Cell viability of HEPT, free combination of (CUR+DOX) and (CUR+DOX)@HEPT in HCT-116 cells. For samples (CUR+DOX) and (CUR+DOX)@HEPT, the concentration referred to drugs concentration; for HEPT, it referred to the concentration of pure HEPT carrier. Data are presented as mean ± SD (n = 3). *p < 0.05; **p < 0.01.
Cellular uptake
The cellular uptake of (CUR+DOX)@HEPT and free combination of (CUR+DOX) in HCT-116 cells was evaluated by CLSM (Figure 12). Intense green and red fluorescence distribution was found in HCT-116 cells treated with (CUR+DOX)@HEPT, indicating that the CUR and DOX released from nanoparticles were delivered into the nuclei. In comparison, the fluorescence in cells treated with free combination of (CUR+DOX) was weak, and only a relatively small amount of drugs entered into nuclei, leaving some drugs outside. The HEPT carrier promoted cellular uptake of drugs by means of HA targeting ligands.

CLSM images of HCT-116 cells incubated with Free (CUR+DOX) and (CUR+DOX)@HEPT nanoparticles for 2 h, respectively. The nuclei of the cells were stained with DAPI (blue).
In vitro degradation
In vitro biodegradability was characterized by an enzymatic degradation experiment. Trypsin could promote the degradation of HEPT carrier as shown in Figure 13. A rapid degradation rate was observed during the first 7 hours, after that, the degradation rate began to level off. The higher enzyme concentration led to fast degradation rate, and the remained ratio was about 46.5 ± 2.1% at trypsin concentration of 1250 U/mL at 24 h.

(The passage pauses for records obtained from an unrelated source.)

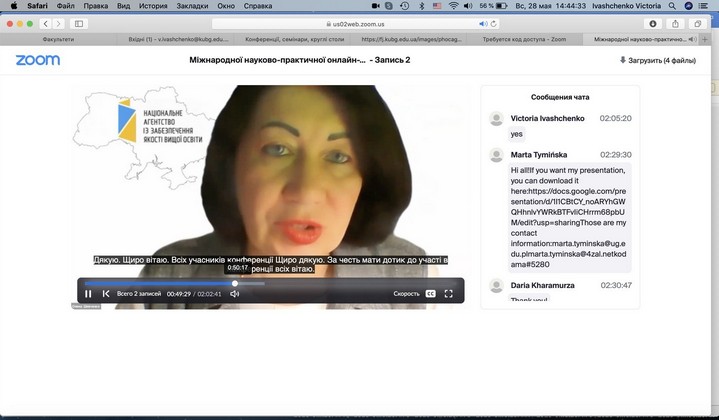Image resolution: width=719 pixels, height=420 pixels.
Task: Click the previous recording skip button
Action: (106, 294)
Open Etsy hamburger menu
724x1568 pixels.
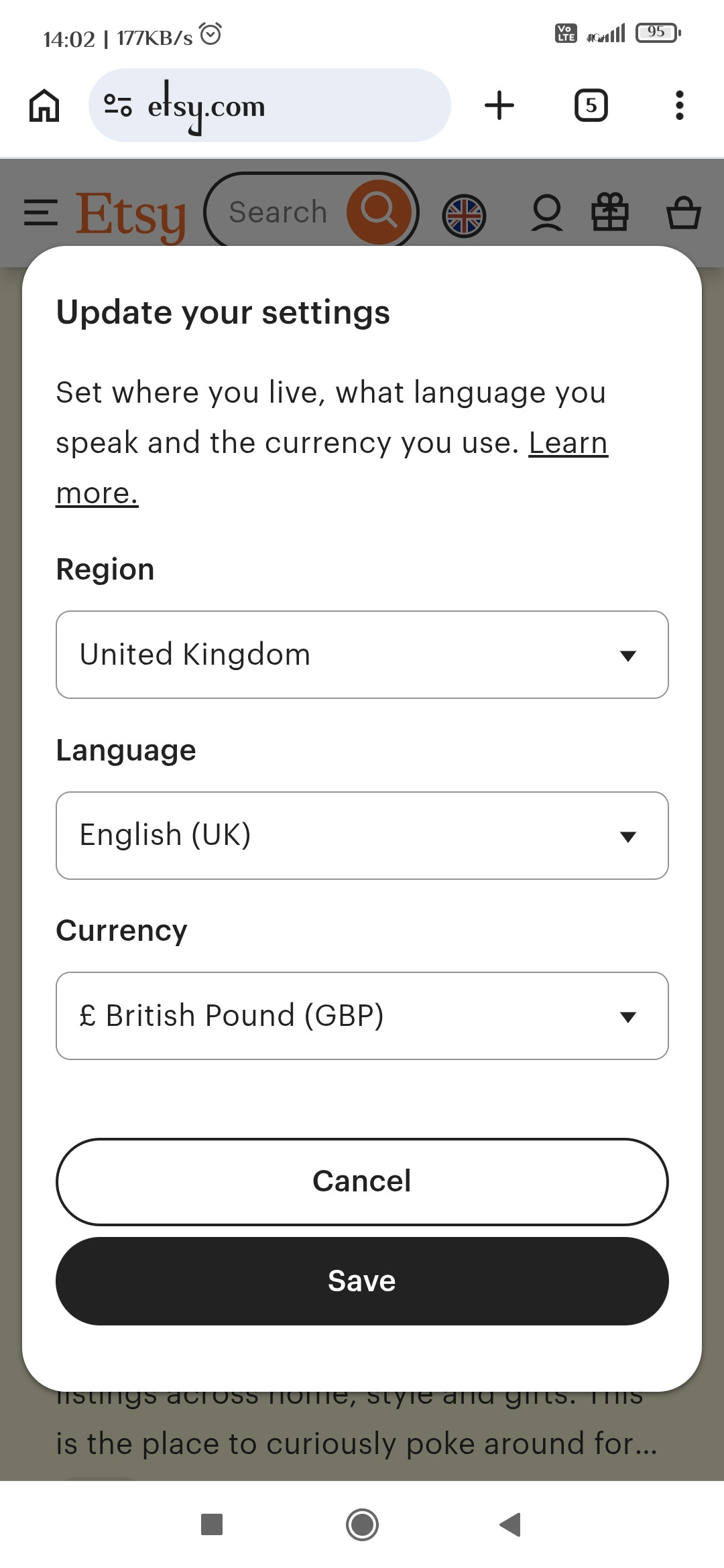tap(40, 213)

The remained ratio of HEPT over time during enzyme degradation. Data are presented as mean ± SD (n = 3). *p < 0.05; **p < 0.01.
Conclusion
A pH-responsive multifunctional polyamino acid-based micellar drug carrier HEPT encapsulated with CUR and DOX was prepared, the loading capacity was up to 50.9 ± 4.3% for CUR and 26.0 ± 1.9% for DOX. Tyr was grafted onto PASP to form amphiphilic polypeptide chains, and the effect of graft rate on drug loading capacity was discussed aiming to understand the loading mechanism of hydrophobic drugs. The suitable particle size endowed vehicles with passive targeting capacity, and the instinct pH-sensitive HEPT carrier expanded and disintegrated progressively when triggered by the acidic microenvironment, facilitating drugs release with relative steady weight ratio. The HA ligand promoted cellular uptake of drugs released from (DOX+CUR)@HEPT nanoparticles by active targeting capacity. The cytotoxicity test verified that the pH-responsive targeting co-delivery nanoparticles (DOX+CUR)@HEPT showed higher cytotoxicity than that of the free combination of (DOX+CUR), which indicated that the rationally designed carrier structure help optimize the drugs release profiles. Besides, the co-administration of both hydrophobic and hydrophilic molecules by the well-designed multifunctional micelle vehicles can be extended to other types of drugs to maximize the synergistic effect.
Footnotes
Declaration of Conflicting Interests
The author(s) declared no potential conflicts of interest with respect to the research, authorship, and/or publication of this article.
Funding
The author(s) received no financial support for the research, authorship, and/or publication of this article.